* SOURCE PASSAGE

Solve reCAPTCHA in JDownloader by e-mail

JDownloader has built-in anti-captcha mechanism, but, of course, this does not work for reCAPTCHA. Simply, it is used on so many systems, that an eventual automatic solution would surely compromise many, many sites, and prompt an immediate tweaking of it's algorithm. Heck, even this site uses reCAPTCHA for anonymous comments, so it's not an option.
Evidently, this threat is recognized by a whole bunch of developers, and work on it is effectively undermined. I have seen several OCR attempts, but percentage of correct answers is below 20%, and is bound to go even lower every time the algorithm is tweaked.
That said, I needed a solution for a remote reCAPTCHA solving, since JD does not provide it. And natural answer was: e-mail. As an early Android user, I have a perk of Gmail push mail option, which results in almost-instantaneous notification on the phone. Add a nice e-mail client, and you can respond to a message very fast, which is essential for a few minutes window offered to solve a reCAPTCHA challenge.
Note: The recipe below is for Linux only!!! I used an Ubuntu distribution. Theoretically, this could work on a Windows/Mac platform also, if appropriate substitute programs exist. However, due to specific personal needs, I didn't look around and can not guarantee for it to work. It is too platform specific!
Method
Since I dug around earlier in JDownloader folders, I noticed that it saves all captcha images in the JDownloader/captchas folder. So, effectively if you need to know when a captcha image is presented to a user, simply monitor this folder for any new files. Then of course, you can grab it, send it yourself by e-mail, reply code, have a script read it and simulate typing it to appropriate text box. Easy?
Well, almost :) On Linux there are many packages which can provide help for each step of this method, but finding the right combination of them needed some work. Add bash scripting to the list, and it's a handful. But let's start.
Prerequisites
First, note the username under which your X11 and JDownloader works (e.g. username).

* OBJECTIVE 1
In the JDownloader passage, which folder does JDownloader save all captcha images in?
The JDownloader passage and the records that come after it are unrelated.

* DATA FOR THIS TASK
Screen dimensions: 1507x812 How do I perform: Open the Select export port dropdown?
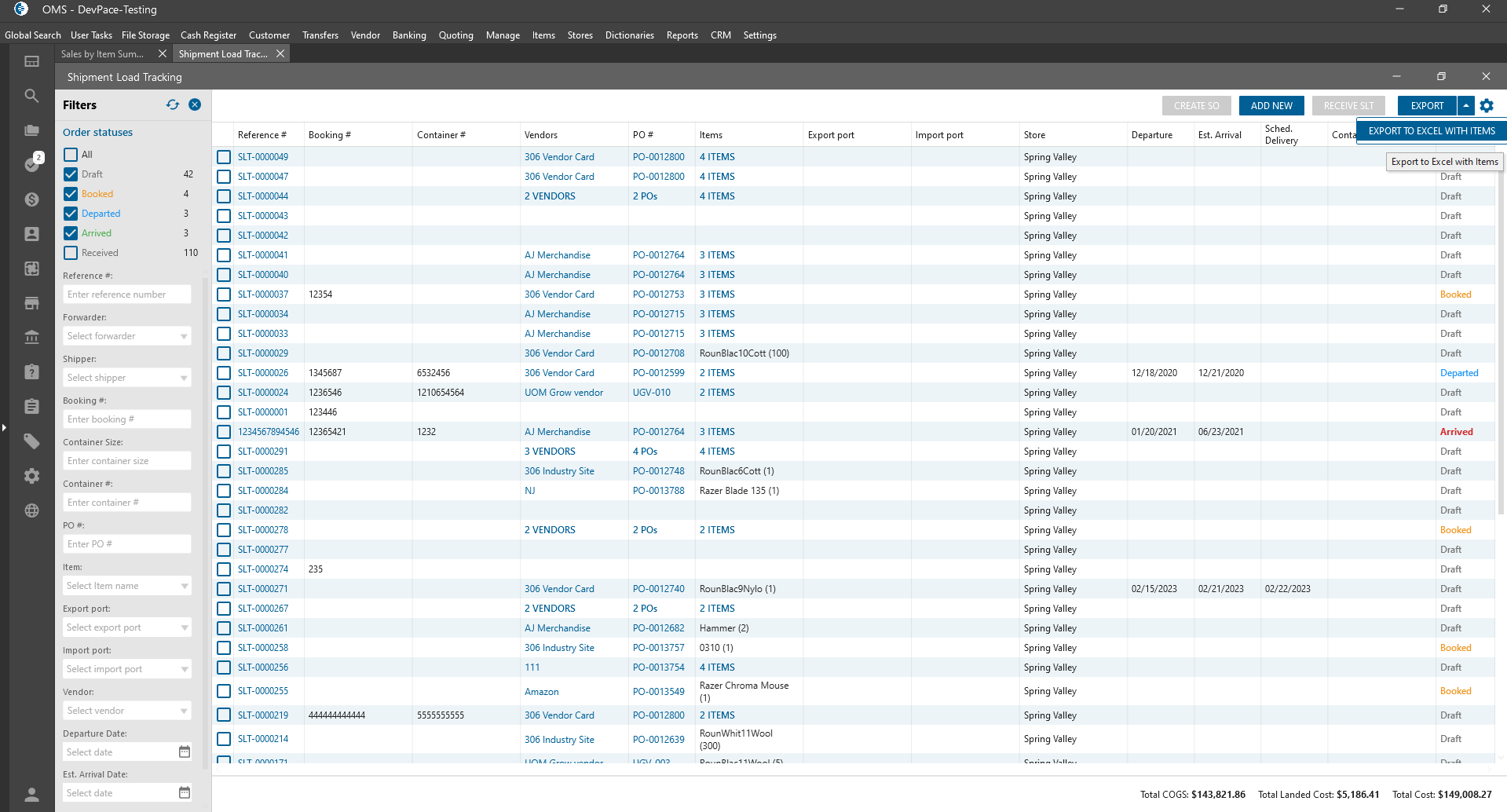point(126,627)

--

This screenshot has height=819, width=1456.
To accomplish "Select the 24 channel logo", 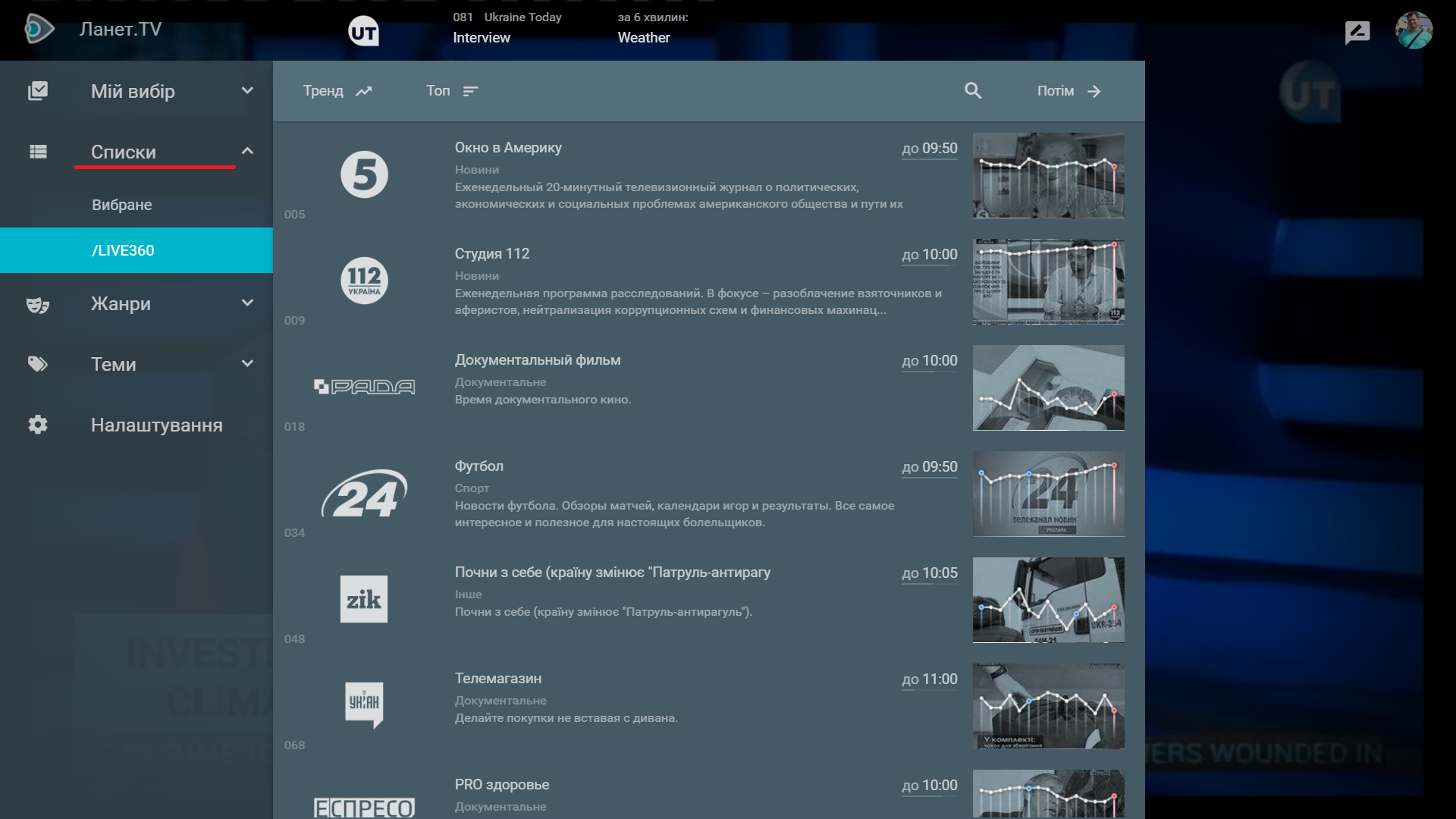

--

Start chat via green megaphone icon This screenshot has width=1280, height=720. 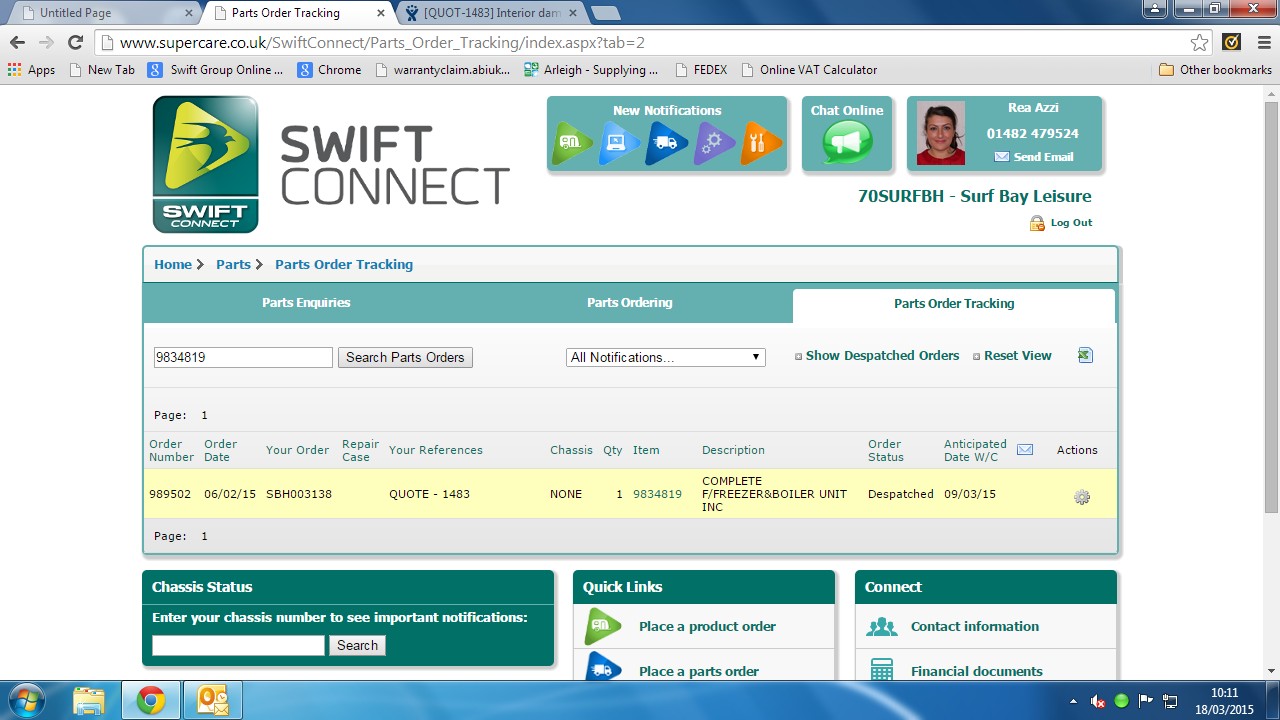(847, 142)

* OBJECTIVE 2
Write the lines of the records as a JSON list of strings, with one string per line and blank lines omitted. Begin at the line containing "This screenshot has height=819, width=1456." and stop after the line containing "the 24 channel". Leave the pictures out.

* SOLUTION 1
The JDownloader/captchas folder.

* SOLUTION 2
[
  "This screenshot has height=819, width=1456.",
  "To accomplish \"Select the 24 channel logo\", "
]